You are viewing a plain text version of this content. The canonical link for it is here.
Posted to commits@lucene.apache.org by rm...@apache.org on 2021/07/14 01:26:48 UTC
[lucene] branch main updated: LUCENE-9177: ICUNormalizer2CharFilter
streaming no longer depends on presence of normalization-inert characters
(#199)
This is an automated email from the ASF dual-hosted git repository.
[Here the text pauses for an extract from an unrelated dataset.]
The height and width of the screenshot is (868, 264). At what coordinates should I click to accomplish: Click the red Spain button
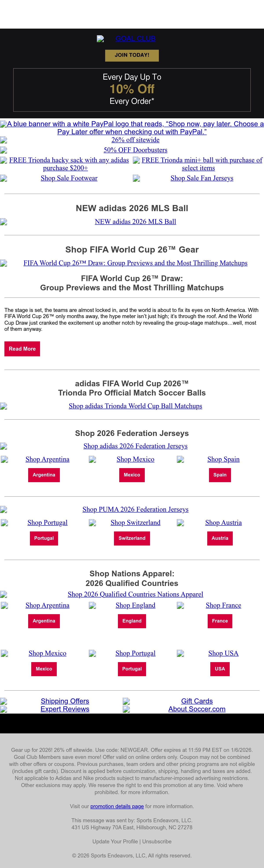click(x=220, y=475)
rmuir pushed a commit to branch main
in repository https://gitbox.apache.org/repos/asf/lucene.git
The following commit(s) were added to refs/heads/main by this push:
new c3482c9 LUCENE-9177: ICUNormalizer2CharFilter streaming no longer depends on presence of normalization-inert characters (#199)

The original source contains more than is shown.